A rare case of truncus arteriosus Van Praagh type A3: Prenatal diagnosis and postnatal management.

Truncus arteriosus (TrA) type A3, according to the Van Praagh (VP) classification, cannot be classified under the Collett and Edwards (C-E) system. In this rare anomaly, postnatal closure of the ductus arteriosus can cause unilateral pulmonary artery obstruction; hence, prenatal diagnosis and early confirmatory postnatal diagnosis are important. This case was referred to our hospital for suspected fetal heart disease at 29 weeks' gestation.
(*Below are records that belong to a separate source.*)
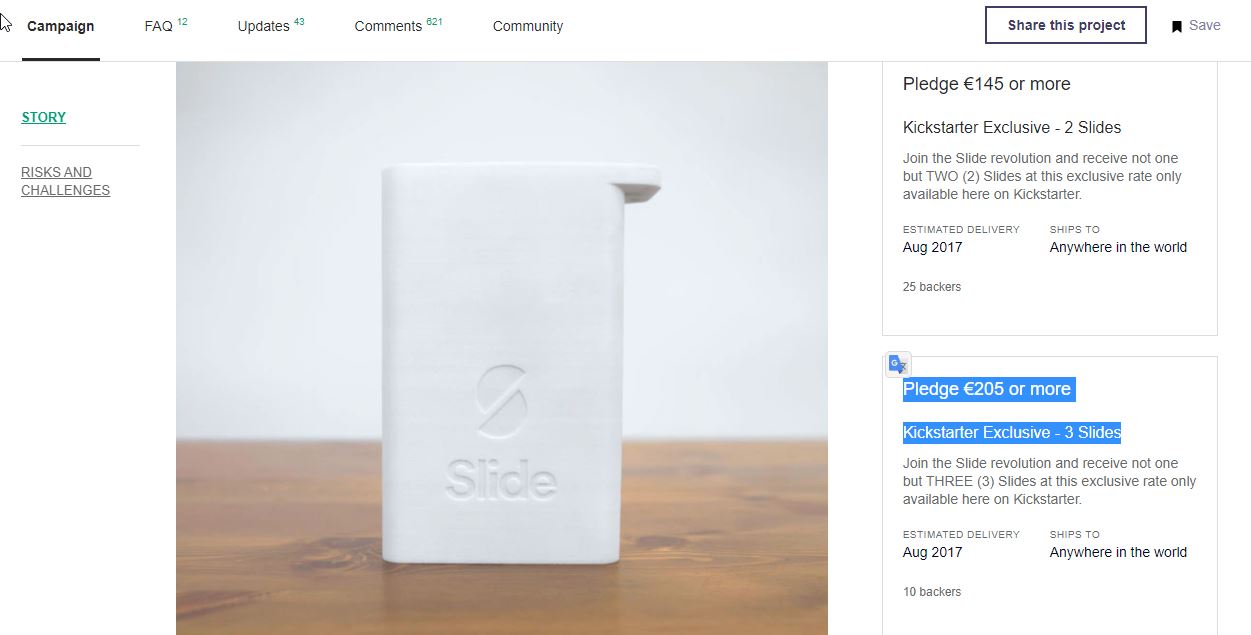1251x635 pixels.
Task: Click the 10 backers count text
Action: click(932, 592)
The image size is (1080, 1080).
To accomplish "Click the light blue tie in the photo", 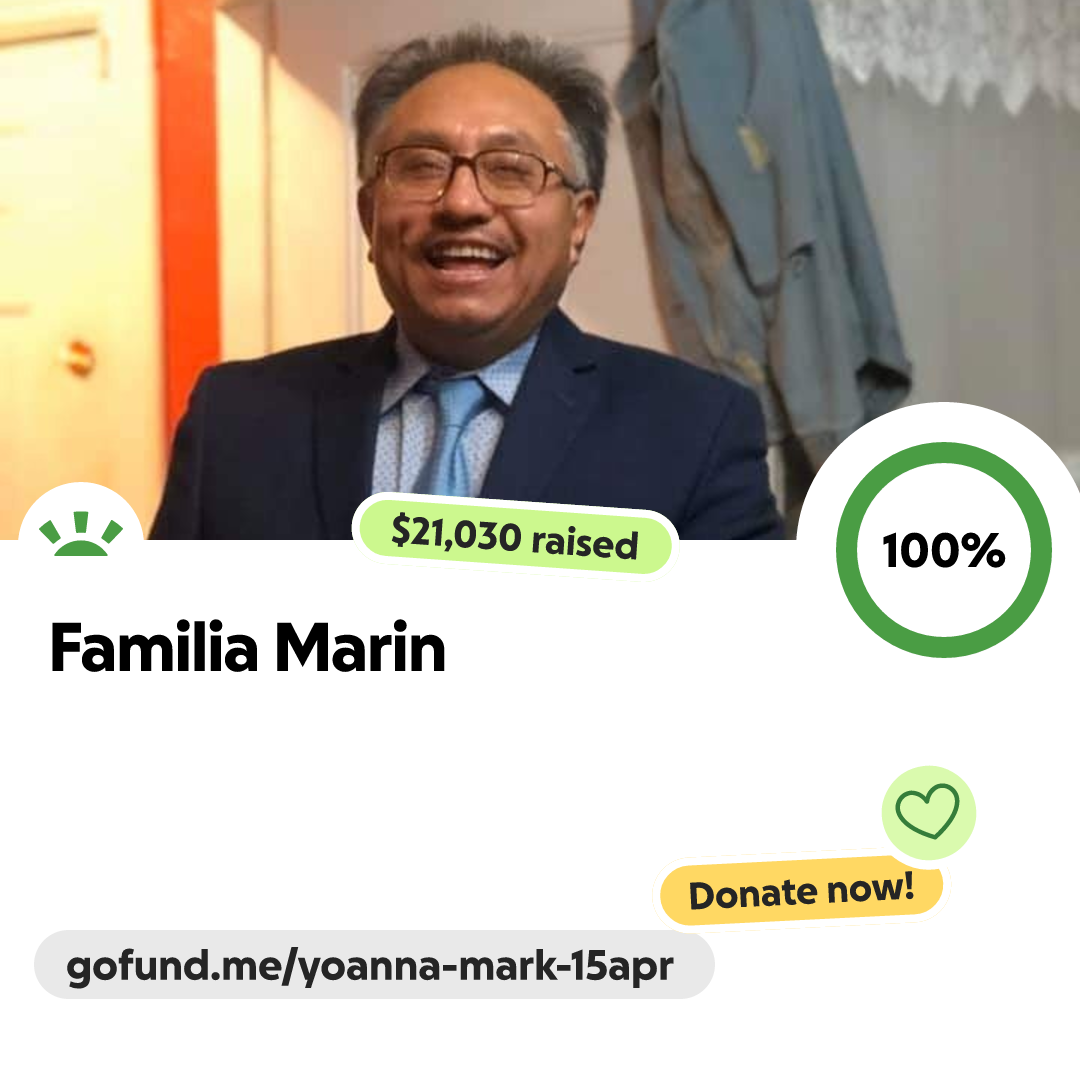I will tap(453, 434).
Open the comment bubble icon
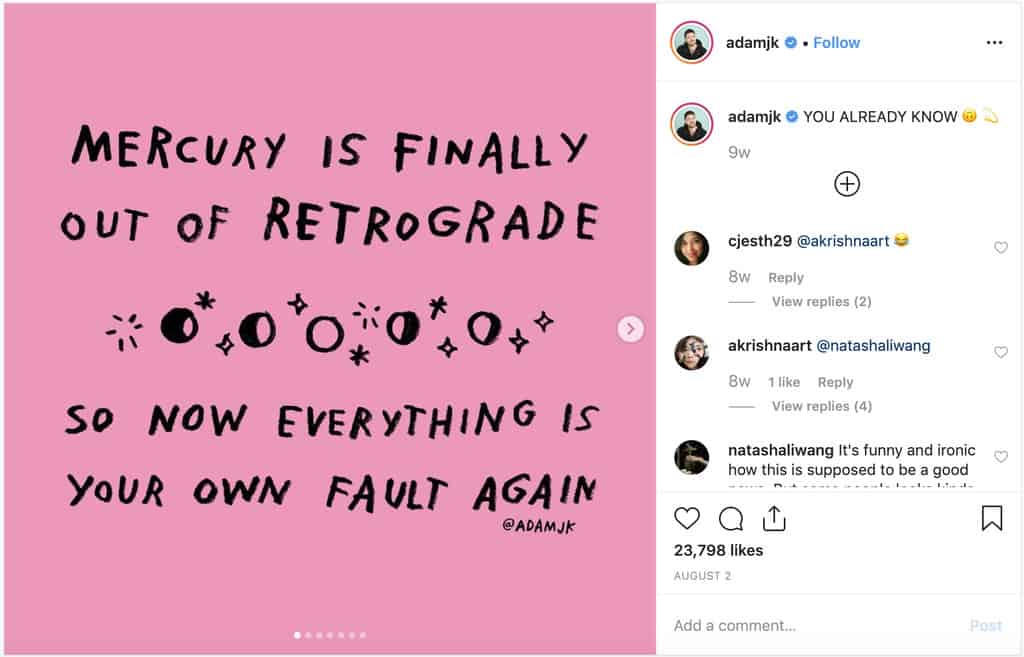The width and height of the screenshot is (1024, 657). click(729, 518)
TrA C-E type 1 was diagnosed by fetal echocardiography, with a right-sided aortic arch, absent inferior vena cava, and azygos continuation. The neonate was delivered vaginally at 41 weeks' gestation. Postnatal echocardiography showed a right-sided aortic arch with the right pulmonary artery originating from the common arterial trunk and the left pulmonary artery originating from the brachiocephalic artery. The diagnosis was TrA VP type A3, with a right-sided aortic arch and left-sided ductus arteriosus. Patency of the left-sided ductus arteriosus was maintained with prostaglandin E1.alpha-cyclodextrin. Right pulmonary artery banding was performed 3 days after birth. The Rastelli procedure was performed when the patient was 2 months old and weighed 4.2 kg. Delayed diagnosis of VP type A3 can cause unilateral pulmonary artery disconnection; hence, timely and accurate diagnosis is warranted to ensure stable disease management. < Delayed diagnosis of truncus arteriosus (TrA) Van Praagh (VP) type A3 can cause unilateral pulmonary artery disconnection; thus, we should consider both Collett and Edwards and VP classifications, including a ductus arteriosus contralateral to the aortic arch, during TrA diagnosis. Furthermore, to prevent the risks associated with an open-heart surgery in the neonatal period in such cases, pulmonary blood flow can be controlled by maintaining the ductus arteriosus with prostaglandin E1.alpha-cyclodextrin and unilateral pulmonary artery banding.>.